Present practices in the storage of spent solvents activated carbon, heavy metals, and other hazardous waste, requiring pickup and disposal through industrial waste haulers, has resulted in serious political and environmental problems for both the chemical and electronic industry. Ground water contamination and occupational health problems have been steadily increasing. In addition, under the Federal RCRA (Resource Conservation and Recovery Act) there are long term legal risks to the hazardous waste generator resulting from the ultimate fate of these materials, which is referred to as the "cradle-to-grave" responsibility of the generator. Only the largest producing companies can afford the costs of the large incineration furnaces capable of combusting these organic waste to EPA-acceptable levels. There exists a present need for new technology that is better matched to the scale of the problem and the capital available.
In addition to the foregoing, there have been developed many systems and/or reactors designed to "eliminate" waste from the world. Such systems normally operate upon the "garbage" of the world and some are even directed to the destruction of "garbage" having therein some chemical substances that could be detrimental to human health.
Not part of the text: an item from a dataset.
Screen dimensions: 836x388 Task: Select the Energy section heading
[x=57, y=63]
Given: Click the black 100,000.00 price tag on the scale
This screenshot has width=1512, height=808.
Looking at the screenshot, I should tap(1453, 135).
Most "waste disposal systems" are directed to the incineration or other disposal of general waste products.
High temperature waste reactors are very large and expensive and incorporate limitations as to materials operated upon such as in U.S. Pat. No. 3,933,434 to Matovich and following patents of the same inventor. Other waste reactors are limited to a particular physical form of waste material, see for example U.S. Pat. No. 4,499,833. Cyclone incinerators, as in U.S. Pat. No. 3,855,951 are useful for burning trash or the like but do not provide for sufficiently complete combustion for use with hazardous waste. The present invention provides a relatively simple system that operates at a higher temperature for substantially complete decomposition of hazardous waste and may be economically installed at the site of waste production.